'Just Very Disturbing': Investigation Reveals Harrowing Details Of Corrections Officer Joseph Gomm's Murder
MINNEAPOLIS (WCCO) -- We are getting a first look inside the investigation of a deadly attack on a corrections officer.
An inmate murdered 45-year-old Joseph Gomm at the Stillwater prison in 2018. WCCO investigates what the never-before-seen evidence reveals and the warning the killer had sent in the mail.
"I was doing the rounds, and then I heard a staff assault call," one corrections officer said as he recounted that day to investigators from the BCA. "The door was closed, barricaded, and all I could hear was, 'He has a hammer! He has a hammer!'"
"He was bleeding everywhere and I seen him struggle for life," another corrections officer said.
The deadly attack on a corrections officer on the floor of a metal shop sent panic through Minnesota prisons and state investigators on a search for answers.
For the first time, we are seeing Edward Johnson in handcuffs sent to segregation one hour after the attack. Along with pictures of his cell littered with scribblings of a conspiracy, corruption and lies. Thoughts he did not keep to himself.
"I heard it was that one guy with one eye," one inmate said of Edward Johnson. "He's a little crazy."
"Hell yeah, he's crazy in the head," another said.

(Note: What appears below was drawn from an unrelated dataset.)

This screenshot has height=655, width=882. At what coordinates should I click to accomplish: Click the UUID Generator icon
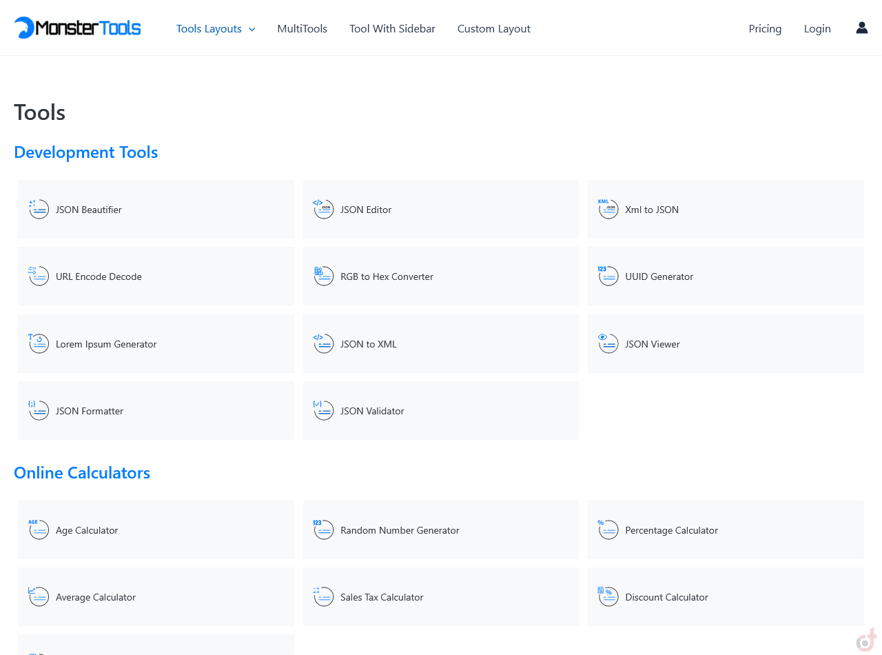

In a rambling letter to relatives, Johnson wrote, "You will all hear some very bad news real soon." Sixteen days later, Officer Gomm was dead. As he unlocked an area in the shop, Johnson got ahold of a small sledgehammer from the wall of tools. WCCO has also learned he used two homemade weapons hidden in the shop to stab Gomm before hitting him in the head with that hammer.
Nearly three years later, it seems clear Johnson shouldn't have been allowed near such dangerous objects at all. He'd already racked up a five-page discipline report and was ordered to spend nearly 5,000 days in segregation. He served fewer than half.
Fourteen years to the day before he killed Gomm, Johnson lost an eye when an inmate stabbed him. It's believed a corrections officer became his target to mark that anniversary.
Gomm's sister, Audrey Cone, is calling on Gov. Tim Walz, who's supported her family in the past, to push legislators to approve a $3 million settlement to avoid reliving the gory details in court.
"[Walz] said we as a state failed Joe, and nothing they would say or do would bring Joe back," Cone said. "The evidence is just very disturbing ... Some days we get emotional. For us it's just part of the grieving process that we haven't been allowed to have."
The Minnesota Department of Corrections sent WCCO the following statement when we asked about the evidence in this case:
Since the death of Officer Joe Gomm, substantial changes have occurred at Stillwater. Changes include a comprehensive look facility-wide at operations, eliminating double-bunking, improving staffing patterns and levels in industry areas, revision and updating of the tool control policy, improving work area layouts, along with updates and additions to camera systems. Staff no longer work alone with the incarcerated population. When an individual staff members passes through an area, staff have visuals of each other or are monitored on camera. Security personnel in the industry shops do rounds on a two-person basis.
The DOC also told us no metal workshops are currently open.